---------- Information ----------
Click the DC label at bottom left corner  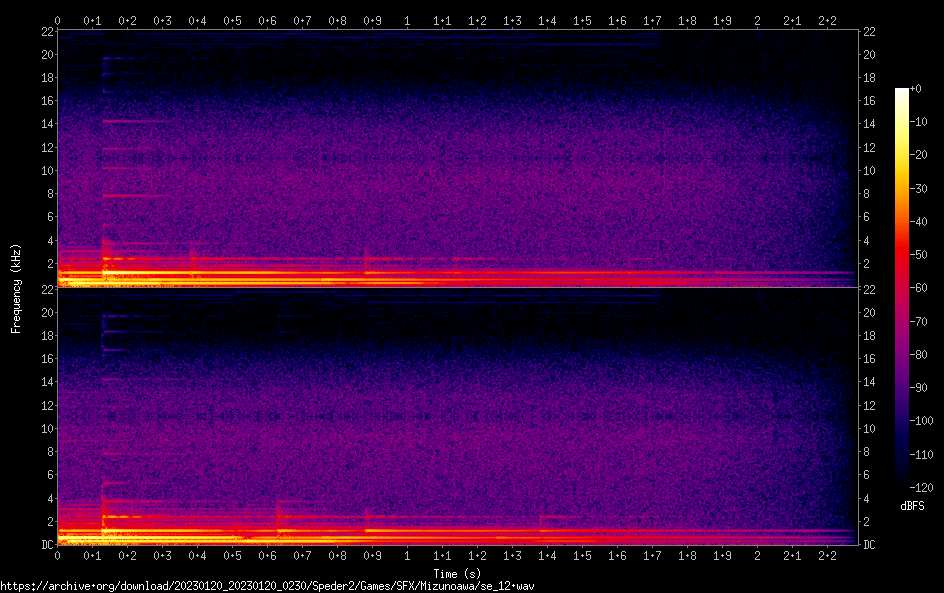pyautogui.click(x=45, y=544)
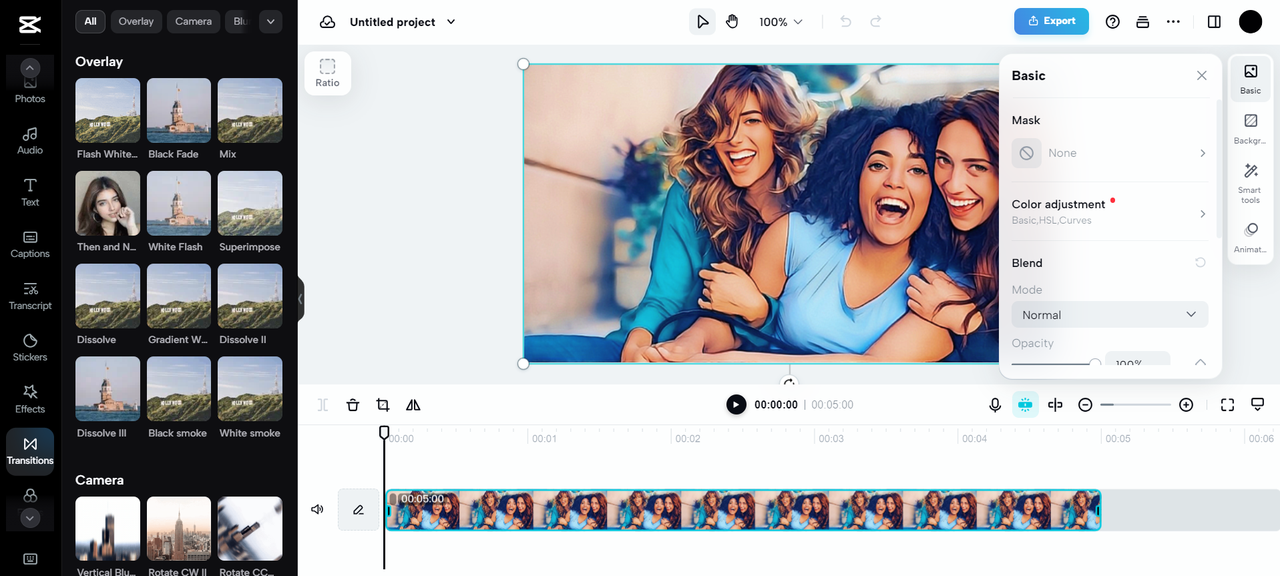Click the Export button

1051,21
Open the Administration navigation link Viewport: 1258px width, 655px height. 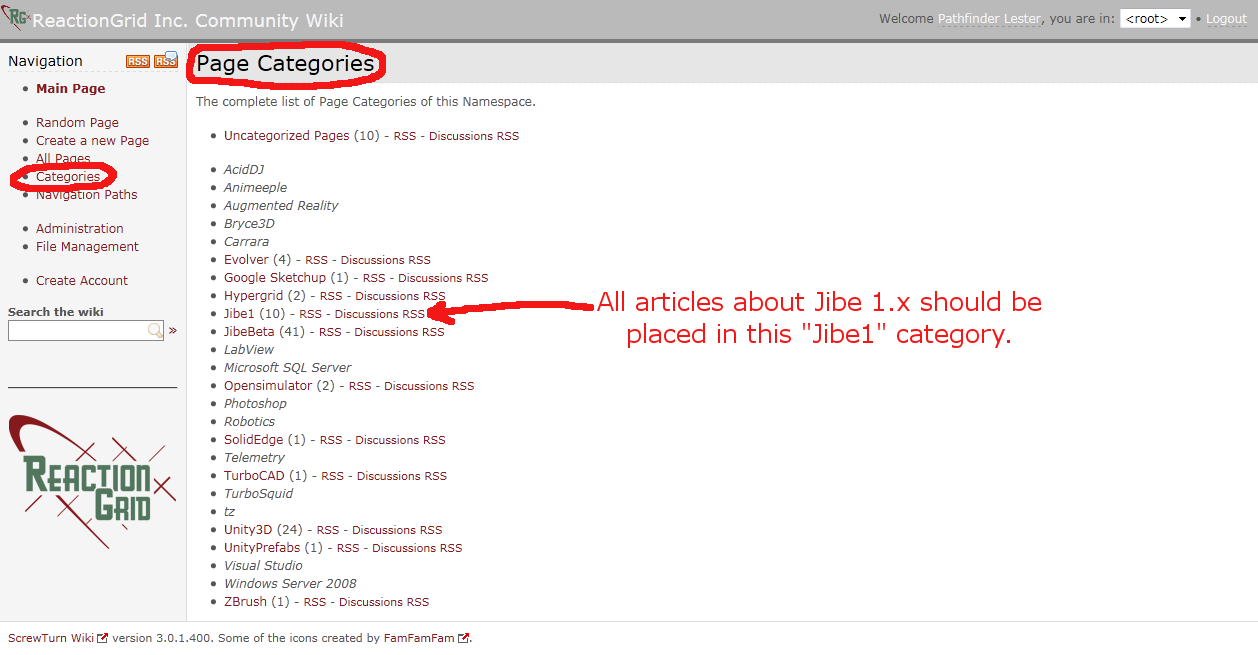(80, 229)
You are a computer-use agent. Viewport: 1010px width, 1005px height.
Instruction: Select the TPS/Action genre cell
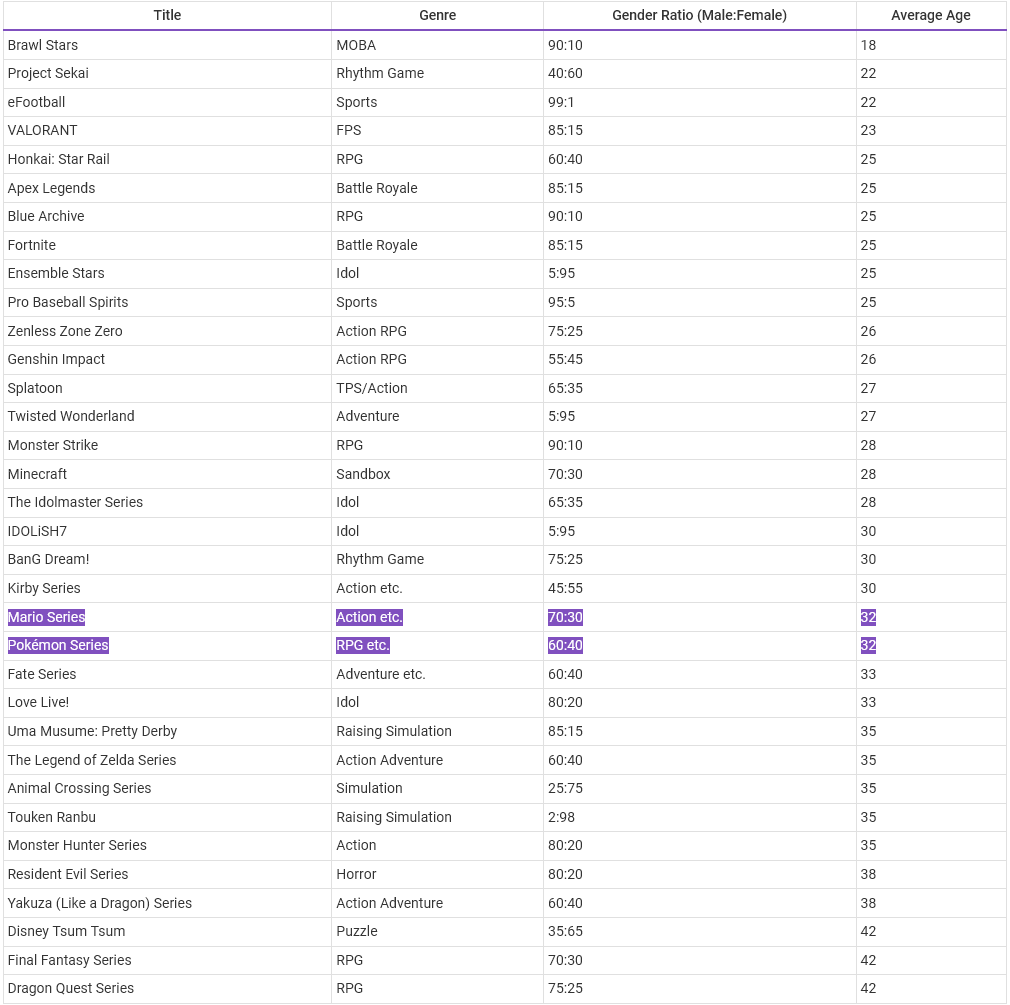(x=437, y=388)
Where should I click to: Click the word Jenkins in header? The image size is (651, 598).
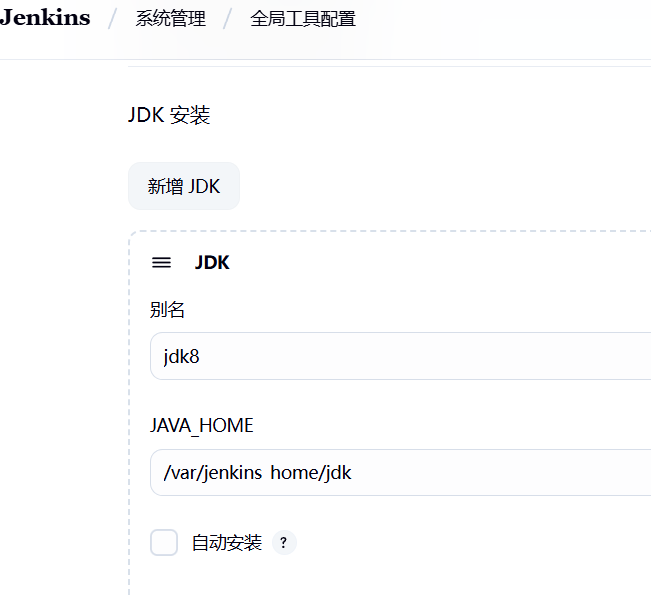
----------
* [Task to carry out]: Retype, please, exactly the lines that begin with the one containing "You are a computer-use" and end at the last line of the entries above, both included, leaving out pictures.

* [Answer to this task]:
You are a computer-use agent. Viewport: 1010px width, 1005px height.
Instruction: Select the TPS/Action genre cell
(x=437, y=388)
Where should I click to: Click the word Jenkins in header? The image size is (651, 598).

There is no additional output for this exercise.